SHORT PROBLEM:
Count the lines in the entries below that contain the string "option", treating uppercase and lowercase as different, and reply with the number alone.

LISTING:
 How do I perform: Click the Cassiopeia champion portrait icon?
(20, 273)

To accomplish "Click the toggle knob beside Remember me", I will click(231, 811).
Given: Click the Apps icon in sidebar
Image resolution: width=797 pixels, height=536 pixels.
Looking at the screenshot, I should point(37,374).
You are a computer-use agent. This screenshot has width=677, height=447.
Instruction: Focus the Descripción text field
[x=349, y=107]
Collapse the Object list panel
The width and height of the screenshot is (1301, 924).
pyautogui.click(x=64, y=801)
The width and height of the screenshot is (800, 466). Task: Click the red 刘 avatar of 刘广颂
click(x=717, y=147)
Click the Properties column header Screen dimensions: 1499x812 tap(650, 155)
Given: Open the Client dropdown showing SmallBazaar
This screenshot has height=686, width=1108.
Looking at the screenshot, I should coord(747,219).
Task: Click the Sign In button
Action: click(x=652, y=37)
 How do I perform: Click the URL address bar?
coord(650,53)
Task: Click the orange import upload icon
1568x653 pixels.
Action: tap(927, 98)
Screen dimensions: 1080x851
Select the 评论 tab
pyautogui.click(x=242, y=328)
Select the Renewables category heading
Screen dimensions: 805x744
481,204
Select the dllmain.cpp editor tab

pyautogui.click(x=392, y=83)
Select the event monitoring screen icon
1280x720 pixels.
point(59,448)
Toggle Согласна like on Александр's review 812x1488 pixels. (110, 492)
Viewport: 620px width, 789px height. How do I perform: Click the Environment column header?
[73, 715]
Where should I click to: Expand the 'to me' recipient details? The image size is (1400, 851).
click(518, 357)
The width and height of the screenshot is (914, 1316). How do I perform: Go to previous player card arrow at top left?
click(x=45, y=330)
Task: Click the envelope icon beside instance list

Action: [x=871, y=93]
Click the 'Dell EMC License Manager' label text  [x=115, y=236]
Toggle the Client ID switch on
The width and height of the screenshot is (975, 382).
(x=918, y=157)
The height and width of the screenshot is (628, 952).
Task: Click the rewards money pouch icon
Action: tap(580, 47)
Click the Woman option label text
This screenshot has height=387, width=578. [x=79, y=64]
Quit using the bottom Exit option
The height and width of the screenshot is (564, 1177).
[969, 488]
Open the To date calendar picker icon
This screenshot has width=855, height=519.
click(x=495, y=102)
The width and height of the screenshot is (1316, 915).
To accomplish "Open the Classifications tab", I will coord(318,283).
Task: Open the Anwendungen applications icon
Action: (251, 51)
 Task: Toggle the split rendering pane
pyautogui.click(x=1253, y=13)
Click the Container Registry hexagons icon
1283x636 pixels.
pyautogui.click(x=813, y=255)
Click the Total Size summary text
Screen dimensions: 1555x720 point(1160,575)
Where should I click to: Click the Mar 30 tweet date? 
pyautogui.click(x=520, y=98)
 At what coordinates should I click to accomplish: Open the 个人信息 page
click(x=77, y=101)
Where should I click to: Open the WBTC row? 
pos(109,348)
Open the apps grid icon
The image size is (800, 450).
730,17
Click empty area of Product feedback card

RESPONSE TO THIS TASK:
2